Por supuesto, si bien los contratos discrecionales carecen de procesos competitivos, esto no necesariamente implica que sean corruptos. Aunque por su naturaleza ilegal la corrupción es difícil de medir, existe amplia evidencia empírica acerca de la estrecha relación entre la discrecionalidad en la contratación pública y la incidencia de corrupción. En este sentido, nuestros resultados son solamente sugestivos y no constituyen una prueba que pueda usarse en los estrados judiciales. Corresponde a las autoridades competentes determinar si hay enriquecimiento ilícito y dolo.
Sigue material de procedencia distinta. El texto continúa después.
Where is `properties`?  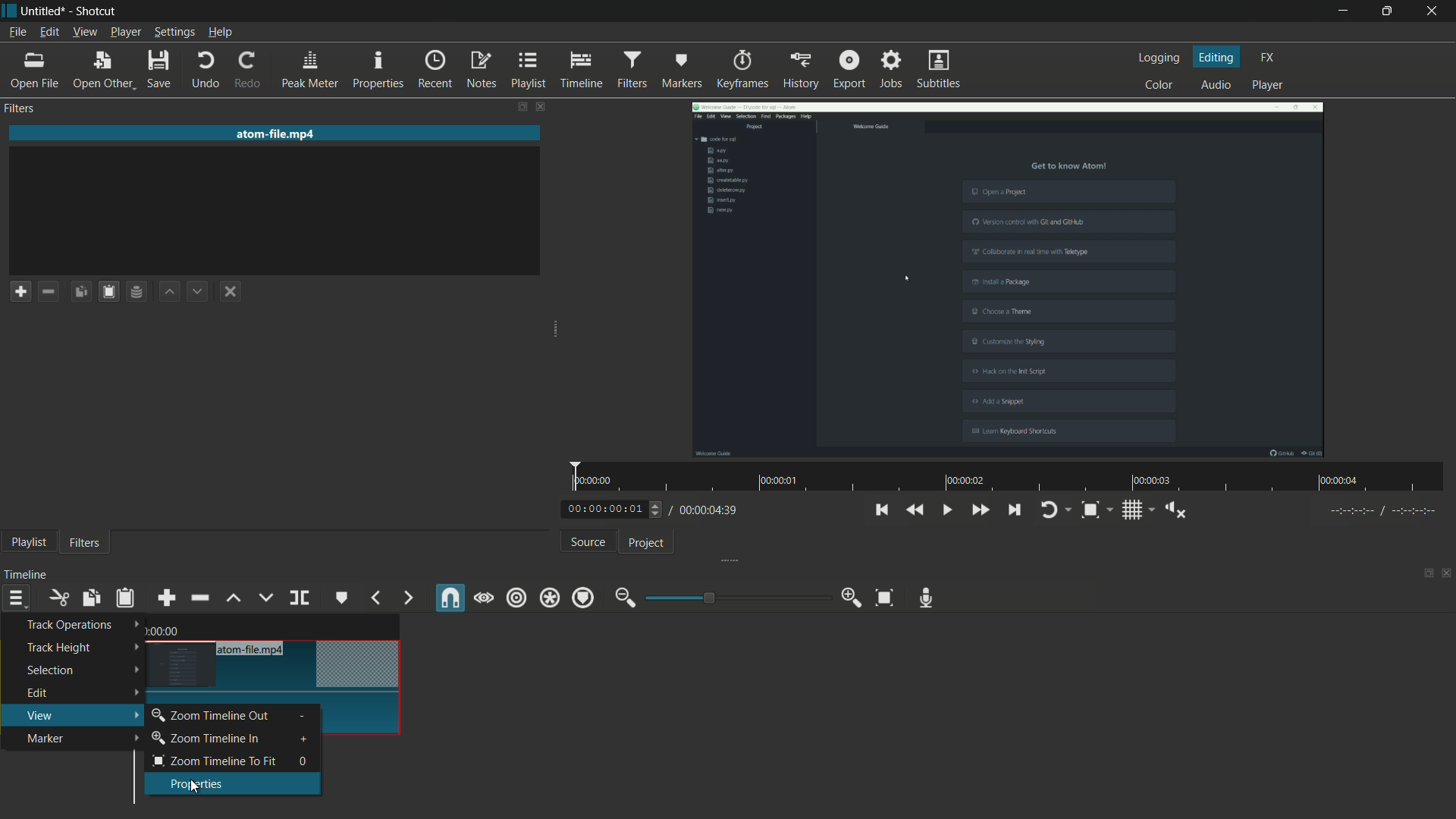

Afortunadamente en Colombia las agencias estatales de vigilancia y control (la Procuraduría, la Contraloría y la Fiscalía) parecen estar investigando con detalle la contratación pública en épocas de COVID-19 y han encontrado varias irregularidades consistentes con la evidencia encontrada por nosotros.
Consistente con nuestra interpretación, cuando en cambio de la llegada del primer caso de COVID-19 a Colombia explotamos la variación temporal dada por la declaración de emergencia económica y social por parte del presidente Iván Duque (el 17 de marzo), y el subsiguiente anuncio de la agencia que se encarga de coordinar la contratación pública (Colombia Compra Eficiente) de que los gobiernos locales podían invocar casos de “urgencia manifiesta” para flexibilizar los procesos de contratación, la magnitud de nuestro hallazgos aumenta considerablemente.
También encontramos que el uso y valor de los contratos competitivos no cambian diferencialmente en los municipios con mayor propensión a la corrupción, y que el aumento en los procesos contractuales discrecionales no está explicado por la intensidad de la prevalencia del virus en estos municipios, ni porque estos tengan menos accesos a mercados en los cuales conseguir los insumos que necesitan para enfrentar la pandemia. Por el contrario, encontramos que el aumento de la contratación discrecional ocurre, sobretodo, en la compra de bienes y servicios asociados con la respuesta de los gobiernos locales al COVID-19, en particular en la compra de alimentos, que son más propensos a sobrevalorarse.
Las implicaciones de política de estos hallazgos son claras. La relajación de los procesos de contratación pública en contextos de catástrofes como pandemias, desastres naturales y guerras es necesaria para garantizar la celeridad en las compras de bienes y servicios que minimicen los daños de estas catástrofes. Sin embargo, además de temporal, esta flexibilización debe venir acompañada del fortalecimiento de instancias de vigilancia y monitoreo. Esto es función tanto de los organismos estatales de control, como de los medios de comunicación y de la ciudadanía. Sobre esta última, nuestra investigación sugiere que la vigilancia de la ciudadanía puede fortalecerse facilitando el acceso a datos administrativos (como los utilizados en nuestro trabajo) aunados a técnicas de ciencias de datos que permitan su procesamiento a gran escala.